Reactions: Like 1 | Agree 4


----------



## Andrew Munn (7/4/15)

Silver said:


> Hi @Viper_SA
> 
> One could answer your question with a mountain of suggestions. I will keep it simple
> 
> ...


Started vaping ten days ago, with gum as a back-up. Very impressed, no cigarettes for 10 days. I gave up for five months a few years ago, just on gum. I now have gum & e-cig!

Reactions: Like 3


----------



## Silver (7/4/15)

Andrew Munn said:


> Started vaping ten days ago, with gum as a back-up. Very impressed, no cigarettes for 10 days. I gave up for five months a few years ago, just on gum. I now have gum & e-cig!



Welcome to the forum @Andrew Munn - all the way from Thailand!
Congrats on your 10 days cig free!
Are you in Thailand for work or is that where you live?
Enjoy the forum!


----------



## free3dom (7/4/15)

Welcome @Andrew Munn 

Congrats on your first week+ off the cigs...it's a great start.
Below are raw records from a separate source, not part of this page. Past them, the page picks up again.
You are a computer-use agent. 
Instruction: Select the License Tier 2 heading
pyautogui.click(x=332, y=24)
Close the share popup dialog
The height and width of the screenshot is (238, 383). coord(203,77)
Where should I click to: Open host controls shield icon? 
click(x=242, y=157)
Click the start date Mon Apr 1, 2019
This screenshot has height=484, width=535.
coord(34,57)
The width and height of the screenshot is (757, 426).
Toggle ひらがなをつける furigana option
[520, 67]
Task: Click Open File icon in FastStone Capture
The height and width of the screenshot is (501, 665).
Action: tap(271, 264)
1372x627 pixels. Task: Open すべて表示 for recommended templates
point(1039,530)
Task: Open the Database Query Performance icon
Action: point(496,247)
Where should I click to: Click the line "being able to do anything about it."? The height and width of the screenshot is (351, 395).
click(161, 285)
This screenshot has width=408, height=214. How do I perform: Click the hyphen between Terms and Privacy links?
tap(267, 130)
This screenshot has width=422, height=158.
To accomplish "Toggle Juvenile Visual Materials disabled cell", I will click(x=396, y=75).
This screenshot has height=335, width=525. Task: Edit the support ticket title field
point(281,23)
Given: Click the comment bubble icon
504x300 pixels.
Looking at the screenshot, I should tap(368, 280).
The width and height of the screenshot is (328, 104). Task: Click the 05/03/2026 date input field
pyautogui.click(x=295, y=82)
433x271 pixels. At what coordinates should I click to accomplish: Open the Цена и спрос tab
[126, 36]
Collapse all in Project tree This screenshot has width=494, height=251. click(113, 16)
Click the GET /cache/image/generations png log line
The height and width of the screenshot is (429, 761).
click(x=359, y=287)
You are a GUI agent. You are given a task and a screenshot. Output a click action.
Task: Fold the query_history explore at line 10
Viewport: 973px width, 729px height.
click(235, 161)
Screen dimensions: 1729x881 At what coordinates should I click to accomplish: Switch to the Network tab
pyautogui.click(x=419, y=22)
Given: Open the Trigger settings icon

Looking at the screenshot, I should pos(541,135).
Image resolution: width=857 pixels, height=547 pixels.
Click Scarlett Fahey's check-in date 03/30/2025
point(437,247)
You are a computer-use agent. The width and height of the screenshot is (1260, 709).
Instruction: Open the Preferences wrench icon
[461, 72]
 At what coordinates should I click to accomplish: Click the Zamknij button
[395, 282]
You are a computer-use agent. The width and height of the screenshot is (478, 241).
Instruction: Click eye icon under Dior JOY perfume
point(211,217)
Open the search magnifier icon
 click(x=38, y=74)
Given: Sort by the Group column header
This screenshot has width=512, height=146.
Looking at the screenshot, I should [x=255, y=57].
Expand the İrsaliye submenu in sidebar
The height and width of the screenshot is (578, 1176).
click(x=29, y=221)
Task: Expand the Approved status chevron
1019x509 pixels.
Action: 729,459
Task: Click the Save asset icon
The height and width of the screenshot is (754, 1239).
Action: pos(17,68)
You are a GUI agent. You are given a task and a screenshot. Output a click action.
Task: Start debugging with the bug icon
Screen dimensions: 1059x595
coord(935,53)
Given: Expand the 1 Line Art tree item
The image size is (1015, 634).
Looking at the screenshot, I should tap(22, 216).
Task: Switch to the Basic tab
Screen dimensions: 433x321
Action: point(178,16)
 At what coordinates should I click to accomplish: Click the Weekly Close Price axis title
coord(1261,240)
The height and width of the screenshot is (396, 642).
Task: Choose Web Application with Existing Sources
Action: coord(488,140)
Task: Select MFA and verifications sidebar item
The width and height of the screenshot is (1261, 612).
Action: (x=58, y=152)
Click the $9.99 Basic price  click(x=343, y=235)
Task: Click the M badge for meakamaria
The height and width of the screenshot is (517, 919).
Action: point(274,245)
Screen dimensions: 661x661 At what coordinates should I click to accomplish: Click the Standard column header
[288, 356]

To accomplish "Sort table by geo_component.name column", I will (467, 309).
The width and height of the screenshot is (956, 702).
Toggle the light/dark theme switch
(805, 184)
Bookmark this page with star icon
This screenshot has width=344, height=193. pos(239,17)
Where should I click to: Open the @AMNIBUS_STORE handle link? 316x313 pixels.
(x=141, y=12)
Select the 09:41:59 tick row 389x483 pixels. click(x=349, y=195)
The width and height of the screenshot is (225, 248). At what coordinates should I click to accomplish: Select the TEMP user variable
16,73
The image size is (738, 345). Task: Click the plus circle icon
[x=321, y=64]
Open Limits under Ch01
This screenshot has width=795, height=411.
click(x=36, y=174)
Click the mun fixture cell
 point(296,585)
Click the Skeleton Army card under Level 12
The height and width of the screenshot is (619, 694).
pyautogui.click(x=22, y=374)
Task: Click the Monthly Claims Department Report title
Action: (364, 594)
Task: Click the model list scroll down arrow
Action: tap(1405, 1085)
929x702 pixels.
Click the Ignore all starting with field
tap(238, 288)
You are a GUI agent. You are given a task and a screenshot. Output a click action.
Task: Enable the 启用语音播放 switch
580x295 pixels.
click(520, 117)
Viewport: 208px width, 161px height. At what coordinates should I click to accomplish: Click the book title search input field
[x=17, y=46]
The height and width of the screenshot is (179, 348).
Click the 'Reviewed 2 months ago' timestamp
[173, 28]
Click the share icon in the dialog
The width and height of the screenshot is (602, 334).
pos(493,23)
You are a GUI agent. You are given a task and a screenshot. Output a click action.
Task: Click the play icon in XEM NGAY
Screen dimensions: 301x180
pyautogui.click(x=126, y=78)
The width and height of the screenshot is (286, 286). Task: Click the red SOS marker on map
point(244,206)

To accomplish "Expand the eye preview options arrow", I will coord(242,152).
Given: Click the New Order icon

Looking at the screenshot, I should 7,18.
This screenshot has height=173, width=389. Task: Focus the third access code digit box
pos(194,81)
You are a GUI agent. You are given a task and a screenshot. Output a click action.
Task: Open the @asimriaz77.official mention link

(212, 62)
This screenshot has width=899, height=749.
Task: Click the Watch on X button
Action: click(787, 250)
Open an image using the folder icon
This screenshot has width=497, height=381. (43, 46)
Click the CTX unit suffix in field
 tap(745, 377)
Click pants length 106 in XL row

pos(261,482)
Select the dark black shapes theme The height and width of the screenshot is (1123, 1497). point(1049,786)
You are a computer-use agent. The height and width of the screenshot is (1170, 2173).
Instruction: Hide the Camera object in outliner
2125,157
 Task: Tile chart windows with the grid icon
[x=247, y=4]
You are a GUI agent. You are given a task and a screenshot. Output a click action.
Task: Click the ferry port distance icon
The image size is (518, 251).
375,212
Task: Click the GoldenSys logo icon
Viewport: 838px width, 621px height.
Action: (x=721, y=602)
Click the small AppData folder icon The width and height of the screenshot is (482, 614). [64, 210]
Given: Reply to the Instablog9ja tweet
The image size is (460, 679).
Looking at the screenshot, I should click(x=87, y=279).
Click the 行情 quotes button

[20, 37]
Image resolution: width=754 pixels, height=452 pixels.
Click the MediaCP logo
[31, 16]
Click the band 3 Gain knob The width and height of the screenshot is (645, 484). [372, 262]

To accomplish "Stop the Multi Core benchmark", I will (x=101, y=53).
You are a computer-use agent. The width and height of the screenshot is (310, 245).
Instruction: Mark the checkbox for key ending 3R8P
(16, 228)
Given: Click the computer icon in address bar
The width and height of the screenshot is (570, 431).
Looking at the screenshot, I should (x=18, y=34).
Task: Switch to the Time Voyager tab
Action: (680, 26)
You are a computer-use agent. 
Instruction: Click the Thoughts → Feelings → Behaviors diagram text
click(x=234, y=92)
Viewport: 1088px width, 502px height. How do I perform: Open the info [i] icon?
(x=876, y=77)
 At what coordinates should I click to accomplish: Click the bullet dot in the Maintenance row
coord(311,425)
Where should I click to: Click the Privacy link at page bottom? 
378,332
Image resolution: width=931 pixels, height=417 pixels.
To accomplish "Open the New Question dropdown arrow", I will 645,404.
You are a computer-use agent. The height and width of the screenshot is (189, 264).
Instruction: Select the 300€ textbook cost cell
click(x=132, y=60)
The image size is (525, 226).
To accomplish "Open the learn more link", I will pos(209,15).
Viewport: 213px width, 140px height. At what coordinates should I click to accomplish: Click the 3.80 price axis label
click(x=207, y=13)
Personally I quit smoking a couple of time and while I did not find the quitting too hard, it was the "staying off cigs" that got me every time - 2-3 weeks and it got too bad so I always went back 

But this was before vaping - now it's 8 months later and I haven't (and won't) ever consider going back to cigs, ever 

Enjoy the forum and the vaping, and best of luck to you


----------



## Andrew Munn (9/4/15)

free3dom said:


> Welcome @Andrew Munn
> 
> Congrats on your first week+ off the cigs...it's a great start. Personally I quit smoking a couple of time and while I did not find the quitting too hard, it was the "staying off cigs" that got me every time - 2-3 weeks and it got too bad so I always went back
> 
> ...




Thanks, About two years ago I gave up for 5 months with the nicotine gum. Anyway I was 50 years old in January and have been puffing away on the fags since I was 11! Recently on 40 a day, they are cheap here in Thailand, even cheaper in Cambodia (where I go on a visa-run occasionally) about 75 US cents a pack over there! (So cheap it hardly makes sense not to smoke!! LOL).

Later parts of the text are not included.